Teams tend to misunderstand the purpose of their metrics and start using them as their goals, which is an anti-pattern as cited by Goodhart's Law - "When a measure becomes a target, it ceases to be a good measure." The metrics are the outcome of a team's performance; however, teams tend to game the system and shift their focus to improving their scores instead of real-world performance. Another major challenge with metrics is related to benchmarking; teams often lack awareness of what's a good deployment frequency in their context. Many times, the DORA dashboards are rigid and offer no clues as to what the metrics mean. For example, the DORA dashboard might indicate that the team deployed 200 times in a month but would not offer any insights into past trends or assess the lead time from request to delivery. Such dashboards offer limited flexibility in assessing the flow of deliveries and business value.
In addition to DORA metrics, what other metrics should we choose for end-to-end DevOps monitoring?
Selection of the right metrics can be a complex task. While the DORA metrics offer insights into the end performance of your DevOps practices, they can go only so far. For instance, DORA metrics alone cannot help you identify the bottlenecks in CI or answer why the software isn't always in a releasable state. You might need to track additional metrics to understand how long the branches exist, or how frequently the changes are made to the trunk, how many things are in progress, and so on. Additionally, organizations can measure defect volume and escape rate, failed deployments, change volume, unplanned work, and SLA compliance to get a more holistic view of their DevOps. Gathr can help you create a custom DevOps monitoring tool to meet these requirements.
How to avoid being misled by DevOps KPIs?
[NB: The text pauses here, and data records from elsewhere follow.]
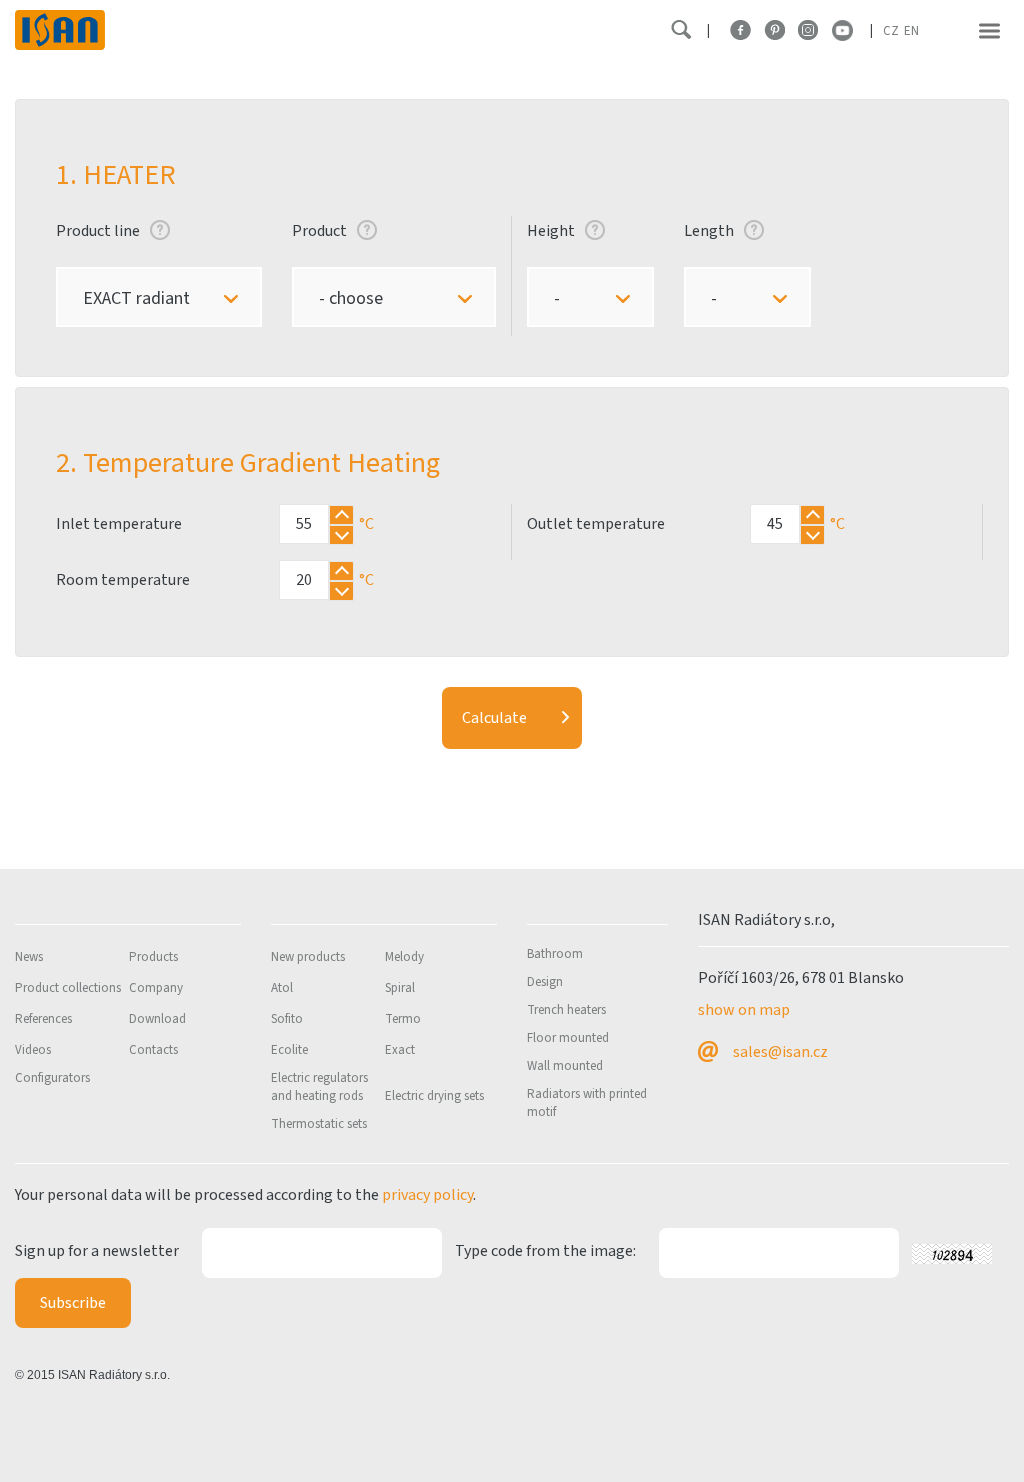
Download (157, 1019)
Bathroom (555, 954)
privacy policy (427, 1195)
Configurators (52, 1078)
The selection of the right metrics is the most crucial step in the implementation and analysis of KPIs. For example, improvement in metrics like ‘lines of code’ and ‘number of defects fixed’ may give a false sense of comfort as they don’t necessarily translate to improvements in quality, productivity, and reliability. At times, it is seen that teams tend to focus on improving their scores and may lose sight of the business goals. For example, measuring the ratio of committed vs. completed features can force teams to prioritize schedules over quality. That’s why organizations need to find metrics that link directly to customer satisfaction and not just delivery goals.